== WORK ITEM ==
Every line of the data that includes "username" should be copied out.

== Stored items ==
▽

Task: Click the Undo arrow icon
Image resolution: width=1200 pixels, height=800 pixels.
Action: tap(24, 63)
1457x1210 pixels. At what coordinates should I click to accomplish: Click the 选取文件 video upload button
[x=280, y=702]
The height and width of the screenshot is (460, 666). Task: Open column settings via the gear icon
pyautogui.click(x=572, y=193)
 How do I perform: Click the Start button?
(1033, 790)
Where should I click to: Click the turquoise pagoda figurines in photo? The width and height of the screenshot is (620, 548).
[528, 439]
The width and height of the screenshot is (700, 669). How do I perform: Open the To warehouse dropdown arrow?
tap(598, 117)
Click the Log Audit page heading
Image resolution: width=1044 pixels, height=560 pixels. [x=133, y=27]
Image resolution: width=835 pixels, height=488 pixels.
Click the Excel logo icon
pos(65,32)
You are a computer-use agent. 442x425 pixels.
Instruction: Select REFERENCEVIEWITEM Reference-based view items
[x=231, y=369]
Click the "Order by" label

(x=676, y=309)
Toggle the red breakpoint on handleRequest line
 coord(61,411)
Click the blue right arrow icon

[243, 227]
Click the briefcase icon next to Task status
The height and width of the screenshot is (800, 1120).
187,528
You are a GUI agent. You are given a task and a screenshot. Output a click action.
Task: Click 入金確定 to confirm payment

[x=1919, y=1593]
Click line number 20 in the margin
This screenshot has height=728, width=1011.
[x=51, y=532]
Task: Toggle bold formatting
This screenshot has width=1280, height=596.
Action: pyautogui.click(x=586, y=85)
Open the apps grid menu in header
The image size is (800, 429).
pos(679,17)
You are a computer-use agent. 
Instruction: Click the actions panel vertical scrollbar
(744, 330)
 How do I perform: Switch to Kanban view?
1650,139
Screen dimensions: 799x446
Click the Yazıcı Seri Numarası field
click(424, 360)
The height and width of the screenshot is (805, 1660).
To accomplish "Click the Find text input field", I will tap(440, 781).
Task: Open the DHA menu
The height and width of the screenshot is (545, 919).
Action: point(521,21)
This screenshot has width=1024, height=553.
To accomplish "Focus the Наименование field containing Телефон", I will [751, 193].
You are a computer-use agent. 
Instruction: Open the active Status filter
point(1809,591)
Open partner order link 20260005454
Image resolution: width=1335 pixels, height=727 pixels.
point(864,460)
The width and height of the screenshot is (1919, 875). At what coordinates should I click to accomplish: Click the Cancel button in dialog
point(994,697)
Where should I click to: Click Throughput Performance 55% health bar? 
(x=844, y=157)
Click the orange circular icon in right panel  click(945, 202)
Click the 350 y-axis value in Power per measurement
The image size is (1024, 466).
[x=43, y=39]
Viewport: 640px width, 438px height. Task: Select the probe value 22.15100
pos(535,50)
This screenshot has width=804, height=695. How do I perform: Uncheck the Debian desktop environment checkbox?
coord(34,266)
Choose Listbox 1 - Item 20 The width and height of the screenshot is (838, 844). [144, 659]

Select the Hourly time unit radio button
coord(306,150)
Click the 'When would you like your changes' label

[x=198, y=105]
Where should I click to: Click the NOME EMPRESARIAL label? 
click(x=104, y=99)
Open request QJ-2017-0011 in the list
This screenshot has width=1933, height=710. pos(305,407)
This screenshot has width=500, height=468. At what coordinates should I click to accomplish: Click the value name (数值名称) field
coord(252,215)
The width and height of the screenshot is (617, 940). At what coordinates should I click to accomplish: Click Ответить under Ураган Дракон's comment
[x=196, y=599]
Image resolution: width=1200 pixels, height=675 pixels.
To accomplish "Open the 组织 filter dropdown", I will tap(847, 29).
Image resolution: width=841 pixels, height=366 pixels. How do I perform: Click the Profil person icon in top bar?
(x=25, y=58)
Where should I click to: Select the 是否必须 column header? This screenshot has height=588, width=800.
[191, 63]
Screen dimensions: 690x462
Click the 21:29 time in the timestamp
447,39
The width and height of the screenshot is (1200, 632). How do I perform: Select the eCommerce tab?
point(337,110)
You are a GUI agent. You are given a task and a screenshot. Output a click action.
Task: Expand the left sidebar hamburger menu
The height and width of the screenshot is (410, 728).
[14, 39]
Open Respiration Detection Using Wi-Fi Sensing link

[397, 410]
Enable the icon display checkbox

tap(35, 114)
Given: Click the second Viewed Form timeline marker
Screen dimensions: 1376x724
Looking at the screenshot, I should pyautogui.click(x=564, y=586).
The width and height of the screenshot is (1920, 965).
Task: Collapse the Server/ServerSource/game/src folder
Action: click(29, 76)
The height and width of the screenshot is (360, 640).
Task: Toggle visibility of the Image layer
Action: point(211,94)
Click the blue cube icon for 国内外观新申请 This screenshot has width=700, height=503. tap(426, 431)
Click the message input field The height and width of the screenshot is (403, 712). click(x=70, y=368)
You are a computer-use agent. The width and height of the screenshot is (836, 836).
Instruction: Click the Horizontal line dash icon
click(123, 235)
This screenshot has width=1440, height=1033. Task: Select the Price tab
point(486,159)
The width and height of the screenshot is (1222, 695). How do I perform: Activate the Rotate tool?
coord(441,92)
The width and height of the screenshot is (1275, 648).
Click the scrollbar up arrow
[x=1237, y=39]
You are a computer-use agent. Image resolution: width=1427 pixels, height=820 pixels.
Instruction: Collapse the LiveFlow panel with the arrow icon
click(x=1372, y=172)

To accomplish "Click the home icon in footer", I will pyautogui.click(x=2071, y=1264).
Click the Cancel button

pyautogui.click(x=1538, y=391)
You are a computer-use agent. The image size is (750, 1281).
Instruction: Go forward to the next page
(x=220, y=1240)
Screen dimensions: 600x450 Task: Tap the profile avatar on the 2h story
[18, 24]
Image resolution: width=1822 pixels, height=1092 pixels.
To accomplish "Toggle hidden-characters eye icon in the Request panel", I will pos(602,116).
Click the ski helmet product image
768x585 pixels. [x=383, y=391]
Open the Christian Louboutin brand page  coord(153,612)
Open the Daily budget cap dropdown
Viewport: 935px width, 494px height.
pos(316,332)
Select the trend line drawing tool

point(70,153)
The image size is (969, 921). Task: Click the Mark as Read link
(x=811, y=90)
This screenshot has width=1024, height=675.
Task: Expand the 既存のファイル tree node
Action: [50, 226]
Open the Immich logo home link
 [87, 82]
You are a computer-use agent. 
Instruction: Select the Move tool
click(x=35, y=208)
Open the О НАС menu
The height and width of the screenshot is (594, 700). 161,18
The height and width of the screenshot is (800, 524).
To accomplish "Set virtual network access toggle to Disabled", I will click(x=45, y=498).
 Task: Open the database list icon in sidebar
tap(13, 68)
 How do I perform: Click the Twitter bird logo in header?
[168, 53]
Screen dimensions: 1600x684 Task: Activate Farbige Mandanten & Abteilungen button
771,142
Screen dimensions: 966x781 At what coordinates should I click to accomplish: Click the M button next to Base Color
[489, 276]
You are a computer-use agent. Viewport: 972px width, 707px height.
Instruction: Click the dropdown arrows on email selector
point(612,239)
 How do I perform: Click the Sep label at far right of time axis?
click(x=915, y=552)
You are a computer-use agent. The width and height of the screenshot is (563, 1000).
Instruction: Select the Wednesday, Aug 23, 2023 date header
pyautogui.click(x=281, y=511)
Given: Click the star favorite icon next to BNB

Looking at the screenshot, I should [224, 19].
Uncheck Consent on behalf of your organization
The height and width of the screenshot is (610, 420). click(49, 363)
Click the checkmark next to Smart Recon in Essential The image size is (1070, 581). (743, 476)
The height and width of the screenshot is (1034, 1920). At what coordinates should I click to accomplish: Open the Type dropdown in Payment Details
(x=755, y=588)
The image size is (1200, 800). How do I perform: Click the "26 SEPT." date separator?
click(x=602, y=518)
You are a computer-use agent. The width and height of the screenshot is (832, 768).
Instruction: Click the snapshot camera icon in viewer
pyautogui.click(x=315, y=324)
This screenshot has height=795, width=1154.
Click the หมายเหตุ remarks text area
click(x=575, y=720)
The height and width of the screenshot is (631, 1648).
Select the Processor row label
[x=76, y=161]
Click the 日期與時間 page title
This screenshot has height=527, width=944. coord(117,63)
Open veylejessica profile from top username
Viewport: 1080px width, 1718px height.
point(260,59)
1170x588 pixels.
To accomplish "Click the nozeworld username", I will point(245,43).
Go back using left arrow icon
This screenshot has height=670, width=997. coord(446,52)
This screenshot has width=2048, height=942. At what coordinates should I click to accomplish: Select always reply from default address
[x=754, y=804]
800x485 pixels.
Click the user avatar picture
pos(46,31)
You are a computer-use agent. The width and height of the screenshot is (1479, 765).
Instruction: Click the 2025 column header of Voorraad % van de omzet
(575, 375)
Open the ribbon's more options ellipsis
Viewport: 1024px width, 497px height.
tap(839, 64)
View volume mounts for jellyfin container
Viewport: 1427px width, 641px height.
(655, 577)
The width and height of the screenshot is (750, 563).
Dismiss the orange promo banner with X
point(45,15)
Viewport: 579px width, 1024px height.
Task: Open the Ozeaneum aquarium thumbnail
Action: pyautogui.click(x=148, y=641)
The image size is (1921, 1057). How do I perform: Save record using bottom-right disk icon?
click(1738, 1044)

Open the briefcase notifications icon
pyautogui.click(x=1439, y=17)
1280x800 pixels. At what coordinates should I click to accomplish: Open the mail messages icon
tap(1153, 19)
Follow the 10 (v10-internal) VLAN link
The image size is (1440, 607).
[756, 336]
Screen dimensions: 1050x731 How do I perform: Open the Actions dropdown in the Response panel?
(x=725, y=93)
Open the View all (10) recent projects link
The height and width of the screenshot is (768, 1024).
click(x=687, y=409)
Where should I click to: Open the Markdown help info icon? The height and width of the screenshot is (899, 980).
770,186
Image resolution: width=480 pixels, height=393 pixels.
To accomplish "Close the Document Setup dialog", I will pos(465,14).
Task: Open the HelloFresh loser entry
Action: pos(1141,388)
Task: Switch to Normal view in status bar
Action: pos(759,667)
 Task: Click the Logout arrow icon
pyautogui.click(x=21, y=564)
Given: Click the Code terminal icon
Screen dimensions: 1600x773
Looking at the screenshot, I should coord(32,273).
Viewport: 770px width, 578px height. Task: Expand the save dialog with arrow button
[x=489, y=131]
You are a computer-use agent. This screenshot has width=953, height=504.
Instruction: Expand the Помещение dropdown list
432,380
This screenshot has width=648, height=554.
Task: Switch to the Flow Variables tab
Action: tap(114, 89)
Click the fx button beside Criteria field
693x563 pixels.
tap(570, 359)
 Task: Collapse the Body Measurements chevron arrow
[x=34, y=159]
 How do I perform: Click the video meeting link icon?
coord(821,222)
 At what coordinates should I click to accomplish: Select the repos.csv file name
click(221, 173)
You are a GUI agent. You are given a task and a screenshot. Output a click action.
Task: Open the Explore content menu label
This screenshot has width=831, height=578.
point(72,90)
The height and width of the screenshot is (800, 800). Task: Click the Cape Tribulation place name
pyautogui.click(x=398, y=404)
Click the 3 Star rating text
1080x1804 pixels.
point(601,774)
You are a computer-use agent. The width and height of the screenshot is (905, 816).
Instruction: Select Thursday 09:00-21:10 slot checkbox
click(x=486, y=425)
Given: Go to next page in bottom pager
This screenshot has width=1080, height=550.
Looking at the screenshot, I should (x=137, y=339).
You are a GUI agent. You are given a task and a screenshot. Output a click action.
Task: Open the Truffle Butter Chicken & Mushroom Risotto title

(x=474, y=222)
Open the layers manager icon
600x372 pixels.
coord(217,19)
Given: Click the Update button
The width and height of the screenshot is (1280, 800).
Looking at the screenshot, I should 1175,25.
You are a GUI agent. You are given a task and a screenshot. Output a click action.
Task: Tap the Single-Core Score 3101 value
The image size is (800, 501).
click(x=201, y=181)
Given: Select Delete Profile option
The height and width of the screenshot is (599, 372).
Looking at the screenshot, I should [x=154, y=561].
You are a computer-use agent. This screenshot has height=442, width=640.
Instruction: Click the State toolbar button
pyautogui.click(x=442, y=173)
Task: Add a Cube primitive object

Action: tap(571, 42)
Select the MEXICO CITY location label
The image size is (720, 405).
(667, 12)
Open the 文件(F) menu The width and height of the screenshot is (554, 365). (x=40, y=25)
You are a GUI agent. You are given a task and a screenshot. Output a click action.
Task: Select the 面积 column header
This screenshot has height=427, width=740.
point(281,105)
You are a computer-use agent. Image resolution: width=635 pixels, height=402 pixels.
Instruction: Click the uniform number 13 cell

△

== TASK SOLUTION ==
Open veylejessica profile from top username
To accomplish "Click the nozeworld username", I will point(245,43).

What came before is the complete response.